数据行
··········

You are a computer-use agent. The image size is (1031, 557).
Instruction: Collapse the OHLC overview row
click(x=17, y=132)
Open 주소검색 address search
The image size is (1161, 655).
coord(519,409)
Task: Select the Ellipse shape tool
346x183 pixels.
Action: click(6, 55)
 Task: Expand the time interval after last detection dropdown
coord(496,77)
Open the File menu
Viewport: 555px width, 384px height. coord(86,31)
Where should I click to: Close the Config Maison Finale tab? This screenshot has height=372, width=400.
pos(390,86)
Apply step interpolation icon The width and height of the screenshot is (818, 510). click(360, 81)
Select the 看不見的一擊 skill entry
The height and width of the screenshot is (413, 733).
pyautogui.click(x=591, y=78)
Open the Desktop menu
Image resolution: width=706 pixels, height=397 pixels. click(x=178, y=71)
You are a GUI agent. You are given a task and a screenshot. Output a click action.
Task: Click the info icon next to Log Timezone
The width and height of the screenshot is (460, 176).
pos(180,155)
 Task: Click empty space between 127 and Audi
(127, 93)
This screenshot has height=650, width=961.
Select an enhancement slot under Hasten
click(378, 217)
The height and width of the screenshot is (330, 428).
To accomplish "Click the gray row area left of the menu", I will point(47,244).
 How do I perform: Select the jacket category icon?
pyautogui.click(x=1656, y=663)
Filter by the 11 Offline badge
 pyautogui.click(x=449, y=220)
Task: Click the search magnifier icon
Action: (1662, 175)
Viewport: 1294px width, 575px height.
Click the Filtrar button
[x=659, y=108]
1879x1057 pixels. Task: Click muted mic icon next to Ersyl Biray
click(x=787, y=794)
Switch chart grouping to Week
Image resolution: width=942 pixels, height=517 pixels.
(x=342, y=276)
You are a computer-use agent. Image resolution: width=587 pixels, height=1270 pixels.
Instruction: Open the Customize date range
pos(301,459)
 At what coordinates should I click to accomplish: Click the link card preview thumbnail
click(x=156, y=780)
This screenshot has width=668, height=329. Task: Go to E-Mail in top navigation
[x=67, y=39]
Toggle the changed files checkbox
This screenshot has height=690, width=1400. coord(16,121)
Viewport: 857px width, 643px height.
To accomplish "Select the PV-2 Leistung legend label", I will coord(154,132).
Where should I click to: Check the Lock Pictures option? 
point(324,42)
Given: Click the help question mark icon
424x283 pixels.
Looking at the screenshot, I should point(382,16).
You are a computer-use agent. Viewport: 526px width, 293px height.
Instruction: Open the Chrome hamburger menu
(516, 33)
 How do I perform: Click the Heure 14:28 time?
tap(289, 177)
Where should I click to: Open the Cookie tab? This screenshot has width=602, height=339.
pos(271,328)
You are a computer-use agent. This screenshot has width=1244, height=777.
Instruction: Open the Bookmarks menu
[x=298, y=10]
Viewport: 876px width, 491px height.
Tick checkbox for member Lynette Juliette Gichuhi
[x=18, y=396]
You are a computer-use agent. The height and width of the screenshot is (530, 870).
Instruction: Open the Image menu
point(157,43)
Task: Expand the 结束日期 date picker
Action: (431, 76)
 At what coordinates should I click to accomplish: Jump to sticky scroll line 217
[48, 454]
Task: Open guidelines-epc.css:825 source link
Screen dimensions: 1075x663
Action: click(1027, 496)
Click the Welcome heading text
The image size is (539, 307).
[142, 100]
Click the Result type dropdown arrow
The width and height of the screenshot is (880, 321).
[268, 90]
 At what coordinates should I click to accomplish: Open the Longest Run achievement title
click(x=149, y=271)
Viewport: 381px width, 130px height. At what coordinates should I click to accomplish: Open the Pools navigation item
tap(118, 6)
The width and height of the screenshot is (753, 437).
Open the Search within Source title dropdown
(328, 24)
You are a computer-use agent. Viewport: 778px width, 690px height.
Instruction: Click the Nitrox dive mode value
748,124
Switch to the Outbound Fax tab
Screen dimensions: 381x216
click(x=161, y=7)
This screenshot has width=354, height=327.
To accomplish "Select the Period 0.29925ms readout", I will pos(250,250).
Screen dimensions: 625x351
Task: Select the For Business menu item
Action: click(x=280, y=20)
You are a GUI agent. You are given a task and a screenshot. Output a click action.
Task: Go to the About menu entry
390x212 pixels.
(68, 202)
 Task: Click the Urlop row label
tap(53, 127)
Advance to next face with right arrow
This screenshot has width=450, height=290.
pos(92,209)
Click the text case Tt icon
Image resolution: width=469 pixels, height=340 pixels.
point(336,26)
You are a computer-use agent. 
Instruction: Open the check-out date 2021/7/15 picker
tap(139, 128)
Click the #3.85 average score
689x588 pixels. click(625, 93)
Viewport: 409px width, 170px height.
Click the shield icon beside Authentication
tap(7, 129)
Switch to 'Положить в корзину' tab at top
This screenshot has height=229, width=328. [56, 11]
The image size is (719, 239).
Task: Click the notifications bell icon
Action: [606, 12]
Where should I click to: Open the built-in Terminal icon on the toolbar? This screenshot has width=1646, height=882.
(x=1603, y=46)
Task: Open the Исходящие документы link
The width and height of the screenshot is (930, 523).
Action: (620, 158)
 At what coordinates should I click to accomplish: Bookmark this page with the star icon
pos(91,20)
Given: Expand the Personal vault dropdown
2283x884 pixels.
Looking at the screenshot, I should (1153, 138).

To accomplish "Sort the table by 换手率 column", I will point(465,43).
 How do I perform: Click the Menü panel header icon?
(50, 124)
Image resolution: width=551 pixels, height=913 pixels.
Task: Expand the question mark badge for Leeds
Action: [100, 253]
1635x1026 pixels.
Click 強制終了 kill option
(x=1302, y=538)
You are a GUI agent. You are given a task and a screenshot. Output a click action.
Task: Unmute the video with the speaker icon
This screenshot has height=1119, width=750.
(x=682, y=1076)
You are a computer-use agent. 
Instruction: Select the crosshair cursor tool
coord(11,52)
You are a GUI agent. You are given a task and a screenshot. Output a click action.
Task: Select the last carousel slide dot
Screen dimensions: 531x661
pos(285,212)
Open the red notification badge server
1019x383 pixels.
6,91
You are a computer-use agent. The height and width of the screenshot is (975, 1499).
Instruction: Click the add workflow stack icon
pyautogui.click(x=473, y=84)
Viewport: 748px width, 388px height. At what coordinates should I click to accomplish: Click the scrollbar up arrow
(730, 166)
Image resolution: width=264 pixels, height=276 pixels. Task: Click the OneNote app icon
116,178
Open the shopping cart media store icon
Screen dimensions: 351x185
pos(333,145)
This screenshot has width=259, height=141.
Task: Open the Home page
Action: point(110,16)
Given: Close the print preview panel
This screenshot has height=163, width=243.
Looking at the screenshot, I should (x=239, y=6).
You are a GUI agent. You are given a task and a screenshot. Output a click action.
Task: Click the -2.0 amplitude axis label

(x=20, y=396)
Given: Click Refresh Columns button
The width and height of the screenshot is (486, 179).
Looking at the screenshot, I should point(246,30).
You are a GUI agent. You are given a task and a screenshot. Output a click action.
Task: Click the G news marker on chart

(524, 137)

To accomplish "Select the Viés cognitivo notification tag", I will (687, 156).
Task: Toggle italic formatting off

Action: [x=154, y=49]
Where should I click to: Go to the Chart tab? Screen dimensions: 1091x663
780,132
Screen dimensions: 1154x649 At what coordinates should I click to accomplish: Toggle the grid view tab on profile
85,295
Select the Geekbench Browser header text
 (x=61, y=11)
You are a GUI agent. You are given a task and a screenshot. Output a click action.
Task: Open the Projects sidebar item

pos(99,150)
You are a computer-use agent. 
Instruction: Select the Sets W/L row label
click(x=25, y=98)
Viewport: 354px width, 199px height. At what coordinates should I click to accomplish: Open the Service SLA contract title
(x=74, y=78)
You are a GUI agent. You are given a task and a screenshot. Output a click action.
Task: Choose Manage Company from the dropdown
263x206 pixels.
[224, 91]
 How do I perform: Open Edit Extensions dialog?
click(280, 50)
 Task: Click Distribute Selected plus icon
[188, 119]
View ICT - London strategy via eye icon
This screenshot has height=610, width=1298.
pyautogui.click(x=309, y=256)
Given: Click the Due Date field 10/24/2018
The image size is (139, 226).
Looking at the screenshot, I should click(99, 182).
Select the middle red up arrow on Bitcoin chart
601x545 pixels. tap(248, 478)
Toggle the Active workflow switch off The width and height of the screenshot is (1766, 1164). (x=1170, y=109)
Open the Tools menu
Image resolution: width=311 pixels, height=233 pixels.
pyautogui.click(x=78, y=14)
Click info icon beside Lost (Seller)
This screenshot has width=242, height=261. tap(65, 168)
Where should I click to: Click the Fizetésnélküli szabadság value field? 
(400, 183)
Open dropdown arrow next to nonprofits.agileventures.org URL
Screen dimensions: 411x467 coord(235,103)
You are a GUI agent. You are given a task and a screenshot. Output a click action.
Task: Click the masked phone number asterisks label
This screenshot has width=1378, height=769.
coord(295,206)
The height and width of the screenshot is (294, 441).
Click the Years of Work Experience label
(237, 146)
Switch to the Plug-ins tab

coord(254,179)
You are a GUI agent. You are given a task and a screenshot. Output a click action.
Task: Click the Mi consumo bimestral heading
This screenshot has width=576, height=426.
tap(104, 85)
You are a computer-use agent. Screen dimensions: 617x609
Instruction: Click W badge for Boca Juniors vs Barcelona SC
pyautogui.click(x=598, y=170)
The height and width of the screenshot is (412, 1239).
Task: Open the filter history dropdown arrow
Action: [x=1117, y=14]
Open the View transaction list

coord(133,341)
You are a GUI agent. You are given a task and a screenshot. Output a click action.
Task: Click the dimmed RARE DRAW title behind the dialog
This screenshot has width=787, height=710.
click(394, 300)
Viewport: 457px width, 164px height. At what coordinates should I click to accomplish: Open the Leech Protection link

··········

▶ _练习说明_: 把从含有“Click the text case Tt icon”的那一行到含有“coord(11,52)”的那一行（两行都算）的记录重新写一遍，其中的“Instruction”一律改成“Command”，别的地方都不动。

▶ _回答_:
Click the text case Tt icon
Image resolution: width=469 pixels, height=340 pixels.
point(336,26)
You are a computer-use agent. 
Command: Open the check-out date 2021/7/15 picker
tap(139, 128)
Click the #3.85 average score
689x588 pixels. click(625, 93)
Viewport: 409px width, 170px height.
Click the shield icon beside Authentication
tap(7, 129)
Switch to 'Положить в корзину' tab at top
This screenshot has height=229, width=328. [56, 11]
The image size is (719, 239).
Task: Click the notifications bell icon
Action: [606, 12]
Where should I click to: Open the built-in Terminal icon on the toolbar? This screenshot has width=1646, height=882.
(x=1603, y=46)
Task: Open the Исходящие документы link
The width and height of the screenshot is (930, 523).
Action: (620, 158)
 At what coordinates should I click to accomplish: Bookmark this page with the star icon
pos(91,20)
Given: Expand the Personal vault dropdown
2283x884 pixels.
Looking at the screenshot, I should (1153, 138).

To accomplish "Sort the table by 换手率 column", I will point(465,43).
 How do I perform: Click the Menü panel header icon?
(50, 124)
Image resolution: width=551 pixels, height=913 pixels.
Task: Expand the question mark badge for Leeds
Action: [100, 253]
1635x1026 pixels.
Click 強制終了 kill option
(x=1302, y=538)
You are a GUI agent. You are given a task and a screenshot. Output a click action.
Task: Unmute the video with the speaker icon
This screenshot has height=1119, width=750.
(x=682, y=1076)
You are a computer-use agent. 
Command: Select the crosshair cursor tool
coord(11,52)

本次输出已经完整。